Cerca de 2.500 especialistas vão se reunir na próxima segunda-feira para discutir questões sobre saneamento básico e higiene, por ocasião da Semana internacional da água em Estocolmo, preocupados com o fato de um terço da humanidade não ter acesso a instalações sanitárias.

AFP |

Esta situação pode ter conseqüências dramáticas para a saúde pública e representa um verdadeiro desafio para a comunidade internacional, pois a água é um recurso vital cada vez mais escasso.

O aumento da população mundial e o desenvolvimento acelerado da Ásia e da África estão esgotando as reservas de água do planeta.

Hoje, 20% da população mundial sofrem com a falta de água e este percentual deve chegar a 30% em 2025, segundo as Nações Unidas.

Com o título "Progresso e perspectivas sobre a água: para um mundo mais limpo e mais saudável", a 18ª edição da Semana internacional da água, que está sendo realizada na capital sueca, terá ateliês e conferências animadas por cientistas, representantes de empresas e governo, assim como membros de ONGs e das Nações Unidas.

Este ano, os participantes darão ênfase em particular os perigos ligados à falta de higiene e de saneamento básico, aos quais 2,6 bilhões de pessoas não têm acesso.

"Não é muito comum falar de banheiros, excrementos e menstruações, mas são questões chaves estreitamente ligadas ao desenvolvimento", explicou à AFP Stephanie Blenckner, porta-voz do Instituto internacional de água (SIWI), organizadora do evento.

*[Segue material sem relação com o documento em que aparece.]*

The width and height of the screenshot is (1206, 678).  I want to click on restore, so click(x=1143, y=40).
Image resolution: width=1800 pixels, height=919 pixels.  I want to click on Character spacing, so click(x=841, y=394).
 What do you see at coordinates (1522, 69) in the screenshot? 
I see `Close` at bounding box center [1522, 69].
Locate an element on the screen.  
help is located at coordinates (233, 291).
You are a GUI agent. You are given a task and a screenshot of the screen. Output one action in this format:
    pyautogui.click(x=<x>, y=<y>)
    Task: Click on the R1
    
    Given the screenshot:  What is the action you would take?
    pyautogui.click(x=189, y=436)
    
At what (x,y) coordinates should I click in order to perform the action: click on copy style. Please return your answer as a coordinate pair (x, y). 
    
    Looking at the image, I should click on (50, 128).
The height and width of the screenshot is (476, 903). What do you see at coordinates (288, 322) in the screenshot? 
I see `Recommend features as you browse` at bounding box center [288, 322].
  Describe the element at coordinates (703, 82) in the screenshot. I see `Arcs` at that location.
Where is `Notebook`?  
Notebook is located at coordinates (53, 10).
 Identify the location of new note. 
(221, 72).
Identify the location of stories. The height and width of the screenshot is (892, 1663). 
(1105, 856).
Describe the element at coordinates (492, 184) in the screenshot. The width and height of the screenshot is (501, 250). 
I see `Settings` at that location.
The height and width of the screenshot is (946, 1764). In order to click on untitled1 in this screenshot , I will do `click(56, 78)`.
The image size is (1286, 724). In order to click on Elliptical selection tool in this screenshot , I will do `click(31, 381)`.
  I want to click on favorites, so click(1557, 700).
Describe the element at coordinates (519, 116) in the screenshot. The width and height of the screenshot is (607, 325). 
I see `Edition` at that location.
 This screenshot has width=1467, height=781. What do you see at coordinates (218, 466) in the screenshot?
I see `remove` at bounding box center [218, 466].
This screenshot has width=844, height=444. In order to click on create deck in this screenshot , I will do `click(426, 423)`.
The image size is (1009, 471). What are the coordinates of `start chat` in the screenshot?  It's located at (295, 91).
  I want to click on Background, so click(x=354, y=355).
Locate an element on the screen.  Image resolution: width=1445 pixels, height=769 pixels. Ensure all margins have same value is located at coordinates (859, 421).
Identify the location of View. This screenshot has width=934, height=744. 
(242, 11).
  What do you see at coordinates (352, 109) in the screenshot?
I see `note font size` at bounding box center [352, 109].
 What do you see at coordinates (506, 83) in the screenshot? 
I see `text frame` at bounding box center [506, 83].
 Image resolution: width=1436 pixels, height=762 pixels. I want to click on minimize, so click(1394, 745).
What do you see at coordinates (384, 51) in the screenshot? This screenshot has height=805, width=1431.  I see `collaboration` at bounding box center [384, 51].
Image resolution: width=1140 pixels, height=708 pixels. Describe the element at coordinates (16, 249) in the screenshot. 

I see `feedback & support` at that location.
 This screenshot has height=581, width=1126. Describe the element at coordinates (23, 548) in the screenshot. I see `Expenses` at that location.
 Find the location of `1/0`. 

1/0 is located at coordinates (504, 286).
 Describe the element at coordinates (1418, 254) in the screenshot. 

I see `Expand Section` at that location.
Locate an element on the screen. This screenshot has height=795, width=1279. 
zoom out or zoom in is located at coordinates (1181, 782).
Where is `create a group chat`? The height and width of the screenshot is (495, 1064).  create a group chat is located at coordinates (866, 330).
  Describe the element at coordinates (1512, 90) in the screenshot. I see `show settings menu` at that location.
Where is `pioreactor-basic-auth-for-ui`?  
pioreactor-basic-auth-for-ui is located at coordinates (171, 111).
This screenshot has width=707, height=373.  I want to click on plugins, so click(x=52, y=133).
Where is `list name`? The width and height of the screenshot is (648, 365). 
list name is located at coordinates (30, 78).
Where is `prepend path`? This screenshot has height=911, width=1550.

"Cinco mil crianças morrem a cada dia de diarréia por falta de higiene e de banheiros decentes", acrescentou, destacando que a educação em torno destas questões tem um papel primordial.

Outro tema do encontro será o do impacto das atividades humanas sobre o meio ambiente.

"Temos que entender que o que comemos, o que compramos, tem conseqüências imediatas sobre os recursos em água", explicou Blenckner.

A exploração dos recursos naturais deve necessariamente se intensificar para responder à demanda crescente de bens, alimentos, serviços e para combater a pobreza no mundo.

Terça-feira, o dia será dedicado à Ásia, que representa 60% da população mundial e cujo desenvolvimento econômico exponencial contribuiu amplamente para reduzir os recursos em água disponíveis.

Hoje, a água disponível por pessoa representa de 15% a 30% do que ela era nos anos 50.

Blenckner lembrou também que os países europeus não estão livres dos problemas de água, ressaltando que "20 milhões de europeus não têm acesso a instalações sanitárias decentes".

Os especialistas discutirão também as soluções concretas que pode ser adotadas para se adaptar às mudanças climáticas.

"A questão não é mais saber se há uma mudança climática ou não. Sabemos que há um aquecimento climático e precisamos reagir", disse Stephanie Blenckner.

A Semana Internacional da água, que se tornou com o passar dos anos um dos grandes encontros mundiais sobre as questões envolvendo a água, será oficialmente aberta segunda-feira com um pronunciamento do professor britânico Anthony John Allan, que recebeu o Prêmio da Água de Estocolmo 2008.